[Given instruction]: Copy out each line of the items below that contains the word "Click", counting a line only when the capitalization matches.

[Entries provided]:

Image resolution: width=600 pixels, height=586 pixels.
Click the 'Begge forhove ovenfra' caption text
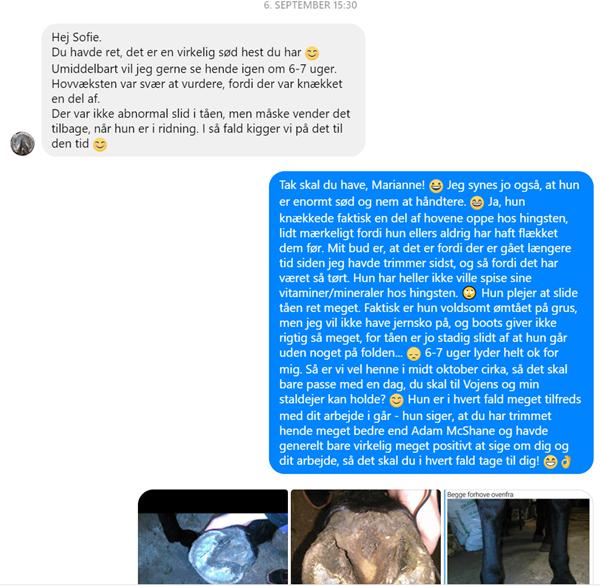[480, 494]

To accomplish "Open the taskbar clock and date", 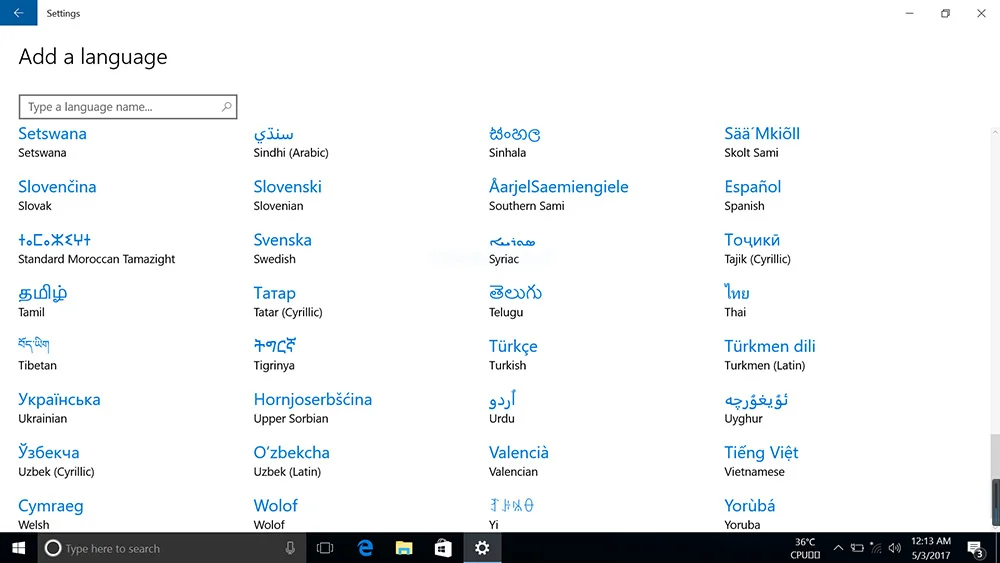I will (x=930, y=548).
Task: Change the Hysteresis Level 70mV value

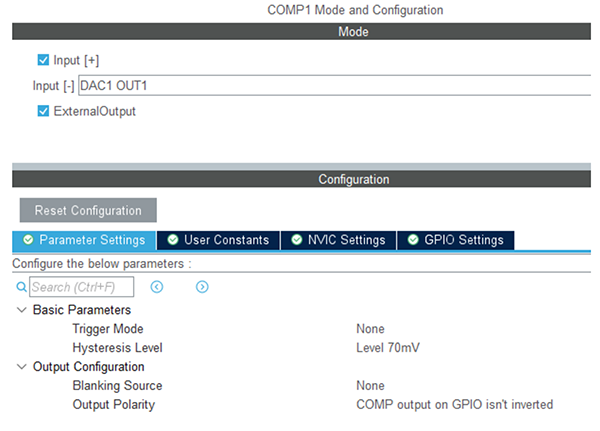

[Solution to the exercise]:
Click the 'Begge forhove ovenfra' caption text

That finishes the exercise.